WORK REQUEST ▸ Repeat word for word the lines from the top of the records through the line containing "Viewport: 234px width, 264px height.", and skip the pictures.

EXERCISE MATERIAL ▸
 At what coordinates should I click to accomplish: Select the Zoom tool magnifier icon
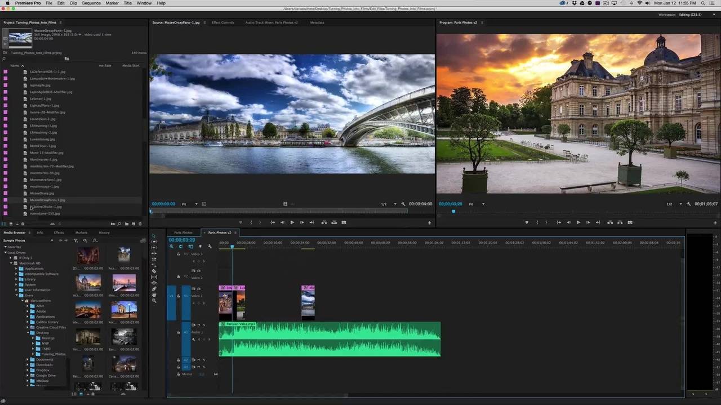pos(154,300)
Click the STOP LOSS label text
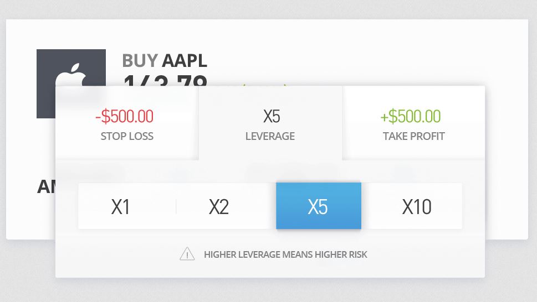 127,136
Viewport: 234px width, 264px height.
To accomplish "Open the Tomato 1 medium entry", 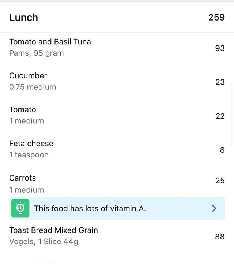I will pyautogui.click(x=117, y=115).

SOLUTION TO THIS PROBLEM ▸
 At what coordinates should I click to accomplish: Select the Zoom tool magnifier icon
pos(154,300)
Click the STOP LOSS label text
 127,136
Viewport: 234px width, 264px height.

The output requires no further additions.